Collect each line of the records below that contains the word "dropdown", and copy those lines in full. The match is case-sensitive.
## BEGIN AVAILABLE RECORDS
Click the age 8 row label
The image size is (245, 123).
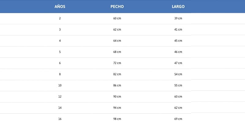[60, 74]
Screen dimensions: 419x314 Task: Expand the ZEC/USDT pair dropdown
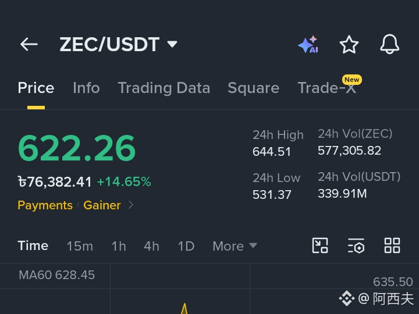point(172,44)
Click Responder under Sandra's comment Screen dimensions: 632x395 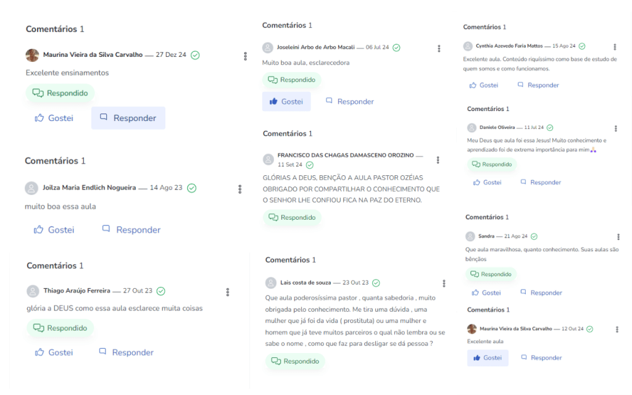coord(541,293)
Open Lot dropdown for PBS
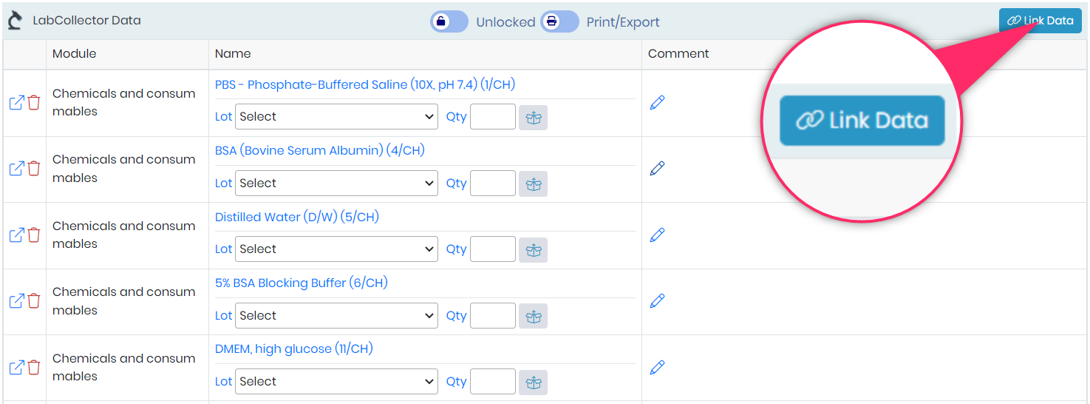 tap(336, 117)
## END AVAILABLE RECORDS
EXERCISE ANSWER
Screen dimensions: 419x314 Task: Expand the ZEC/USDT pair dropdown
Open Lot dropdown for PBS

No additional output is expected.